Over the last couple weeks, a colleague and I have been trying to clean up the cable mismanagement behind our racks. To work on the equipment you’re literally standing on about 1 feet of coiled cable mess. This issue has probably been there over the last several years and nobody has paid much attention to it. Likely because it does not affect the actual functioning of the equipment? And also, this is painstakingly unrewarding work.
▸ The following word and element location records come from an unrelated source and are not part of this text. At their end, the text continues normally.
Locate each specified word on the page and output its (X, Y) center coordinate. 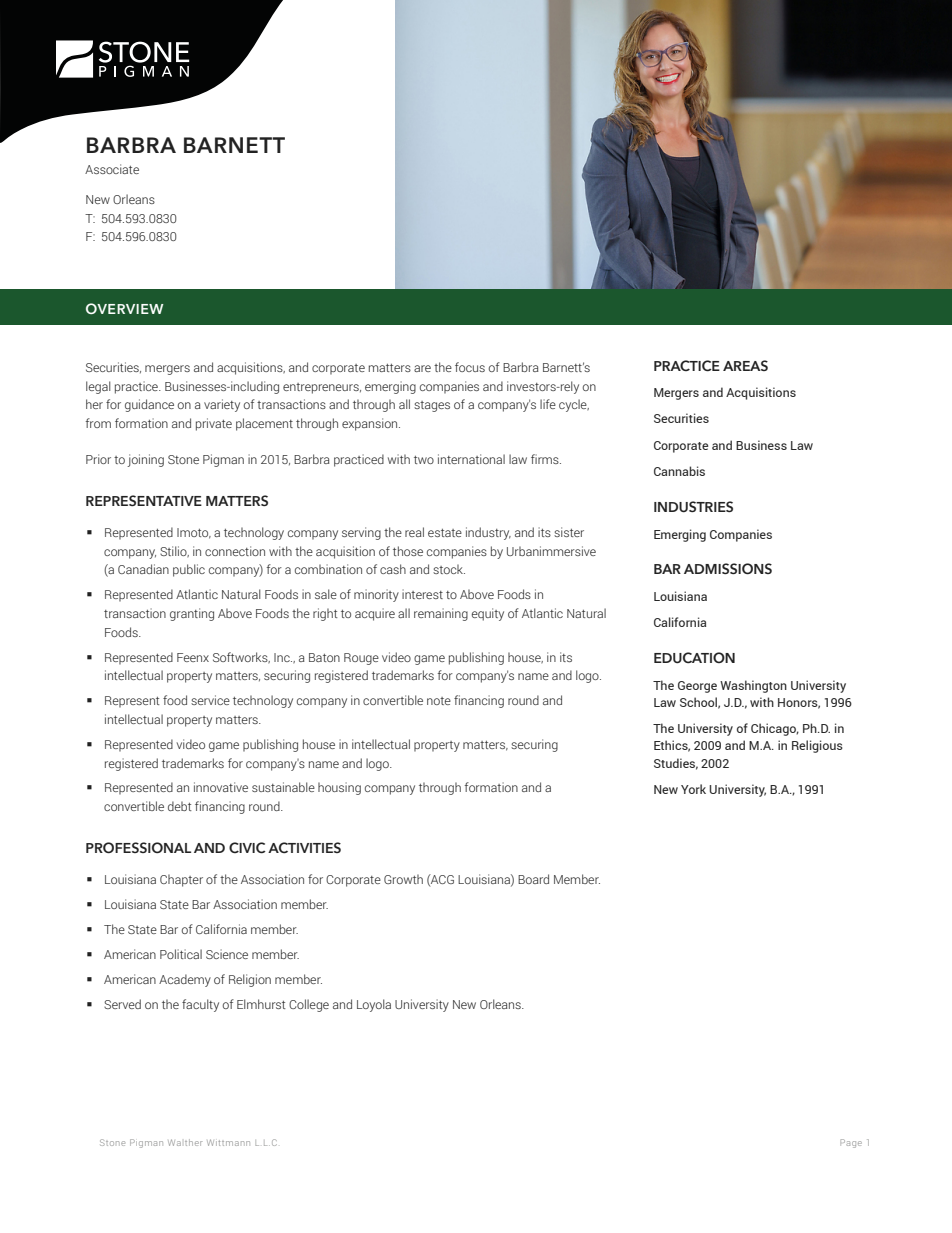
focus (470, 367)
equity (488, 614)
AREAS (745, 365)
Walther (185, 1142)
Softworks (241, 658)
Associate (112, 169)
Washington (753, 686)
Every single day we’ve been behind those racks, we keep thinking - why would someone leave so much of surplus cable and more importantly leave it so disorganized? I believe the reasons are multi-fold. Experience (or lack thereof), workmanship issues, time constraints, personnel turnovers and culmination of several unintentional judgement calls is what comes to mind. And then it also strikes me that I’m probably making a heavy judgement without having exposure to the situation my predecessors were dealing with? There was probably a solid reason why they had left so much slack in the cable. We will never know. Ultimately we’re here and we’re working on this ‘mess’. A few years down the lane my successors would probably think why the cables were so short and didn’t have much surplus. I guess you just take a call on what’s right at this moment and hope it works for the next few years…
In work environments where there’s heavy turnover - either because of the nature of the job or because of the team dynamics, how do you set the bar for quality workmanship?